金城君は私と祐介のやり取りに苦笑いしていた。


「明後日には箱根に戻って、学校にも行くし、東堂庵の手伝いも再開する!心配かけてごめんね。」

暇を持て余しているだろう私を文化祭に呼んでくれたのは長い付き合いだから、何と無く分かってた。
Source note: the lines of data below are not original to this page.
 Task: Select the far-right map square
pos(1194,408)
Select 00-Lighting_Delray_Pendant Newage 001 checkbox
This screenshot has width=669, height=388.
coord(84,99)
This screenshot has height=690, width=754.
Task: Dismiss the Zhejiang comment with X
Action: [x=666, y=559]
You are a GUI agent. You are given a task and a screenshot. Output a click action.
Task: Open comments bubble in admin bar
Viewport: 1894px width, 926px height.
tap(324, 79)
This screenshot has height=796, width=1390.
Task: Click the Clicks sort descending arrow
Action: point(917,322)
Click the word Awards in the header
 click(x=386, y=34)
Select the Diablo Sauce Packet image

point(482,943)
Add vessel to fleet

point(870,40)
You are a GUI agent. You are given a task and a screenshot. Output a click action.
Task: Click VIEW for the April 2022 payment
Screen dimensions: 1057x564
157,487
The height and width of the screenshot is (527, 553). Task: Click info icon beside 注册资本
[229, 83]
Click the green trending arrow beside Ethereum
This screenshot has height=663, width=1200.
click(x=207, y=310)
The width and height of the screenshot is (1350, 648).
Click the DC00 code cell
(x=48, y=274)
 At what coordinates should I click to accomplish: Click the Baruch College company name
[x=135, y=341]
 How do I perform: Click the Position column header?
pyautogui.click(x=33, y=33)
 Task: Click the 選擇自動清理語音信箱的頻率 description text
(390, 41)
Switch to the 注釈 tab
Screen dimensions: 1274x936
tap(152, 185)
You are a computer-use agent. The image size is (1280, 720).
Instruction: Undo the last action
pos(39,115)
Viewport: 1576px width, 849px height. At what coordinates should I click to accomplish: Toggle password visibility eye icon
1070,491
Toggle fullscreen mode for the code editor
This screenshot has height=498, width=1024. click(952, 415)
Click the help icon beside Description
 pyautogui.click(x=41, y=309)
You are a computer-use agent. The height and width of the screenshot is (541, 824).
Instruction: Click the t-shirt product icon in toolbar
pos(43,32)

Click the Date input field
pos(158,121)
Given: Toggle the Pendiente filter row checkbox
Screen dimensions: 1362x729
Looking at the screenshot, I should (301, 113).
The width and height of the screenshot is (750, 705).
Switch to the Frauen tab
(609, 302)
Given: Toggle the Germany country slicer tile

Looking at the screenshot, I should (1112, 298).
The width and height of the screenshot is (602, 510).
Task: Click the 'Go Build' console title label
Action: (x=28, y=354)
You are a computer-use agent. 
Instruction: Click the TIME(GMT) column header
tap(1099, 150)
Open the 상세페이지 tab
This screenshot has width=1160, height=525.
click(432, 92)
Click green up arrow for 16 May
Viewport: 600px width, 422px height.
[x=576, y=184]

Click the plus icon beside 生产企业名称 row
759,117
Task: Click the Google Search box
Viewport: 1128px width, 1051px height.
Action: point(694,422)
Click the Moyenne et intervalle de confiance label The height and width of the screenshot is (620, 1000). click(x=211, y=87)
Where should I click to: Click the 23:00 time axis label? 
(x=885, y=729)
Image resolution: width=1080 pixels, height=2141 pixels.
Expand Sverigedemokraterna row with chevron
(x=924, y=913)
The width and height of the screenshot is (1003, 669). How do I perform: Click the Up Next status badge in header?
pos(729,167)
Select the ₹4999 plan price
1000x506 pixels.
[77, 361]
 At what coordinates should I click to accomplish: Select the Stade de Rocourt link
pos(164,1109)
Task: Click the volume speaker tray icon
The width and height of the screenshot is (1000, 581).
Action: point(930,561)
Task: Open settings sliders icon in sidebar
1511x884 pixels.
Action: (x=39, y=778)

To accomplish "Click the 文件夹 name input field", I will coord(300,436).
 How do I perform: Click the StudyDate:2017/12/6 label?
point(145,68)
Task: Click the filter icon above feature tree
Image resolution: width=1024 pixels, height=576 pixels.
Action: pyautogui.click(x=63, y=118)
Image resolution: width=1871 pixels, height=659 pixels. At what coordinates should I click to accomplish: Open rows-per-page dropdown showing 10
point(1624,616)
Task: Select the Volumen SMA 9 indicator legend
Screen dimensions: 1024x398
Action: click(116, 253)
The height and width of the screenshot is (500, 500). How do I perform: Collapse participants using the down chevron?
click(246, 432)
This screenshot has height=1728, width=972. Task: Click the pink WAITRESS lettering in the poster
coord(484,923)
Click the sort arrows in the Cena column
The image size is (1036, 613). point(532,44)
「祐介はこんな奴だけど、優しいから、よろしくお願いします。」

私は金城君と田所君に頭を下げた。

「「知ってるから。大丈夫!」」

2人の言葉に私は微笑む。

祐介は顔を真っ赤にしながら、必死に話題を変える。

「桜、いい加減に携帯のバイブがうるさいッショ!」

そう。

ずっと鳴り続けている携帯。

「ごめんね。うるさい奴なの。でも、今回の事件から過保護になっちゃった感じだから、無下にも出来ないし…」

「じゃあ、出ろッショ…」

なんか、祐介の前で出るのは駄目な気がする。
絶対、私の心を隠せない。ボロが出る。

「いや、出ないね。説明すれば分かるから。後でいいのよ。」

私は祐介に微笑む。

「じゃあ、総北名物!裏門坂!一緒に登るッショ!?」

祐介の目的はそれだろうとは思っていた。

「あぁ…ロード持って来てないから…」

違う…

「部室に予備があるッショ。」

違うの…
「ごめんね、今は登る気分じゃあないや。」

誤魔化せなくなるから…諦めて…

「桜!気分じゃあないってどういう事ッショ!?」

祐介がイライラし始める。

金城君と田所君が私を見つめている。

その間も私の携帯は鳴り続けている。

祐介がイライラして、私の携帯を取り上げた。

「返してっ!」

私は祐介に掴みかかる。

「ちょっと黙って貰うだけッショ!」

祐介がそう言うなり、私の携帯の通話ボタンを押す。

もちろん、尽八の怒鳴り声が響いてくる。

『桜!どういう事なのだっ!来週のレースをキャンセルするかもなんて聞いていないぞっ!?こら!きちんと説明しろっ!』

私は祐介から離れ、俯き、拳を握りしめた。